REQUIRED ACTION:
Reproduce the records from their start through the line holding "close-icon is located", with both ends included.

Records from a collection

━━━━━━━━━━━━━━━━━━━━━━━━━━━━━━

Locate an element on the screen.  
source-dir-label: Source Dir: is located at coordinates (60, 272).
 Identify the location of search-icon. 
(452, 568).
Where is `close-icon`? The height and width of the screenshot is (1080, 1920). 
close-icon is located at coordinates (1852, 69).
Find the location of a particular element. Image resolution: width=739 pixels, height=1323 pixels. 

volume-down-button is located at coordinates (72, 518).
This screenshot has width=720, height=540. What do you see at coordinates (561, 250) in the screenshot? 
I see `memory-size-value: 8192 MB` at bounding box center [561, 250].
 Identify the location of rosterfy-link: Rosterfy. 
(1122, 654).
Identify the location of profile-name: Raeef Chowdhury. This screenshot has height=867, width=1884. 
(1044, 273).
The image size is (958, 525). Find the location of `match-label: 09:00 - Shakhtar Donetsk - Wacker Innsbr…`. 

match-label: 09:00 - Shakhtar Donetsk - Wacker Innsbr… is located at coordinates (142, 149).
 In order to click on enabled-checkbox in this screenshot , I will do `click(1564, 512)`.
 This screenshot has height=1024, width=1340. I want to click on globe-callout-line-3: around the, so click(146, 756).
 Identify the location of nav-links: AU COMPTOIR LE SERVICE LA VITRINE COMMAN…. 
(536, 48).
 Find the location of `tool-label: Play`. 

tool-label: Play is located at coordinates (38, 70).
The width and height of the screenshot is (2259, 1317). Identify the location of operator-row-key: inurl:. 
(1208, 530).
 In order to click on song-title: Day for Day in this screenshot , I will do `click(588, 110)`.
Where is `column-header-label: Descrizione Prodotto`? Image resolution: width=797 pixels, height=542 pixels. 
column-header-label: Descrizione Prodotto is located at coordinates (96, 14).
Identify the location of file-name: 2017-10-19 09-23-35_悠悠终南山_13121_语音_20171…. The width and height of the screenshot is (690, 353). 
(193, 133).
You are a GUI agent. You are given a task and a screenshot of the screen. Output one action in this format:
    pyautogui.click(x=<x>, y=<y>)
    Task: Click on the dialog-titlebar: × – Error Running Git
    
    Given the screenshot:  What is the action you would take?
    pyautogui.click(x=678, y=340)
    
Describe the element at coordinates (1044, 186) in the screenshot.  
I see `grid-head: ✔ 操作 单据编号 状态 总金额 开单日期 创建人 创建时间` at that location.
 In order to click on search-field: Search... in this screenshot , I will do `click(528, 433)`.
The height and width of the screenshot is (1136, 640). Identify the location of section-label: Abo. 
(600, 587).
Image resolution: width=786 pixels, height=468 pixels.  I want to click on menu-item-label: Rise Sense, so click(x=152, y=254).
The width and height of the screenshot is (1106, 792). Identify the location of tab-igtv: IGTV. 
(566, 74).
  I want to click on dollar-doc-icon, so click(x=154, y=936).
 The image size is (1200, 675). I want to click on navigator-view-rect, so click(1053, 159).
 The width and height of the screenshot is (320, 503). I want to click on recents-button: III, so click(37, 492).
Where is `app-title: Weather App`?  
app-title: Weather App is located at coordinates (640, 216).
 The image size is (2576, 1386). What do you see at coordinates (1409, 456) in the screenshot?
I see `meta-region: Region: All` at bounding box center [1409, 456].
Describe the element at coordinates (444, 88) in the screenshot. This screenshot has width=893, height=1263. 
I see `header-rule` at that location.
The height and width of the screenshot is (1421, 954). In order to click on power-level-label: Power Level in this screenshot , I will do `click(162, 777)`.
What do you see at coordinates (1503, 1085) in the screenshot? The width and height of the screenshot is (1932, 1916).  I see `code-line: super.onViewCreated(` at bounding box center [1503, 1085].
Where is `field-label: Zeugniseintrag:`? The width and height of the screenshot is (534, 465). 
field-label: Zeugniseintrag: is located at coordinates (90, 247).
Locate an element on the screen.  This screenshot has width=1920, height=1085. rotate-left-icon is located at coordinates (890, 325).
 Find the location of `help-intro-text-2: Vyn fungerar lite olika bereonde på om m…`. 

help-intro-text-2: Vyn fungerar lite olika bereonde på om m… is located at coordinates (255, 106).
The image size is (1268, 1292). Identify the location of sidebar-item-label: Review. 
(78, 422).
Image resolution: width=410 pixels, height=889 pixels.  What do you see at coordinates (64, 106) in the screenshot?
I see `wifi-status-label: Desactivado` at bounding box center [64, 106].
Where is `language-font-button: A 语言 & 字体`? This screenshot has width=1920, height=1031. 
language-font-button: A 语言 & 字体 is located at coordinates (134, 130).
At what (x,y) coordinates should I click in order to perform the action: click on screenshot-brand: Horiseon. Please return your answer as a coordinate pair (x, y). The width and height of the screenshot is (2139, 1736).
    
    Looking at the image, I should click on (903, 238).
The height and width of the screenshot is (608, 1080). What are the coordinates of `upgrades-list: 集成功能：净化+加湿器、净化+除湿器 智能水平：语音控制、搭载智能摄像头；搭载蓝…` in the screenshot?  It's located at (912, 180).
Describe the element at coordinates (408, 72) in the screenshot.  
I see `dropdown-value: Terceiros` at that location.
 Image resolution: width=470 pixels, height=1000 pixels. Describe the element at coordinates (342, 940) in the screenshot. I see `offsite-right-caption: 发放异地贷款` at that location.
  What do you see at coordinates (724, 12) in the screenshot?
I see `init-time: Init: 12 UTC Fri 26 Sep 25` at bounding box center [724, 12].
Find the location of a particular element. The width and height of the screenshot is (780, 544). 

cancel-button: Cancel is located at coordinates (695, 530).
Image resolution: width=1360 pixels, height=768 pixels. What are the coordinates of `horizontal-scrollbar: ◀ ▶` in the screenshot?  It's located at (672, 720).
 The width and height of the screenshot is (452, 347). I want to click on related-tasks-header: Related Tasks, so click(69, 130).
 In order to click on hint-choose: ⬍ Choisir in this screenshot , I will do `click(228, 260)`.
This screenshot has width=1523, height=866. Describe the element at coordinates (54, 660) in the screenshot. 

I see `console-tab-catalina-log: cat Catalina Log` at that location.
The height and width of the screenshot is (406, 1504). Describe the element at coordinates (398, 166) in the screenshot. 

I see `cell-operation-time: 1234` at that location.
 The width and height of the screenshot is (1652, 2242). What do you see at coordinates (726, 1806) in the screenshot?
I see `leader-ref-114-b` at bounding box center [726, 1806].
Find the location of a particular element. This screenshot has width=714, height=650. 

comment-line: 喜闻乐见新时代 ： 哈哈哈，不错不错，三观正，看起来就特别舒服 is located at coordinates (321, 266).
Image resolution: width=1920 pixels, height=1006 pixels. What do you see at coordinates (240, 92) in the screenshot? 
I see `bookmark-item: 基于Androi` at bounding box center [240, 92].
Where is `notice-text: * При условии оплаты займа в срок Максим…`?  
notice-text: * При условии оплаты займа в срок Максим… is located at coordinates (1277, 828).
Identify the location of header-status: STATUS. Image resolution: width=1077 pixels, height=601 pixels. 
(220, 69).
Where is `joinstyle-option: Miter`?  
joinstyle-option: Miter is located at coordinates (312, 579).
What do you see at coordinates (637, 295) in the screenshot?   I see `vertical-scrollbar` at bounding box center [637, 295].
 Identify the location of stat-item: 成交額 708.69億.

━━━━━━━━━━━━━━━━━━━━━━━━━━━━━━

SOLVED PROBLEM:
Locate an element on the screen.  
source-dir-label: Source Dir: is located at coordinates (60, 272).
 Identify the location of search-icon. 
(452, 568).
Where is `close-icon`? The height and width of the screenshot is (1080, 1920). 
close-icon is located at coordinates (1852, 69).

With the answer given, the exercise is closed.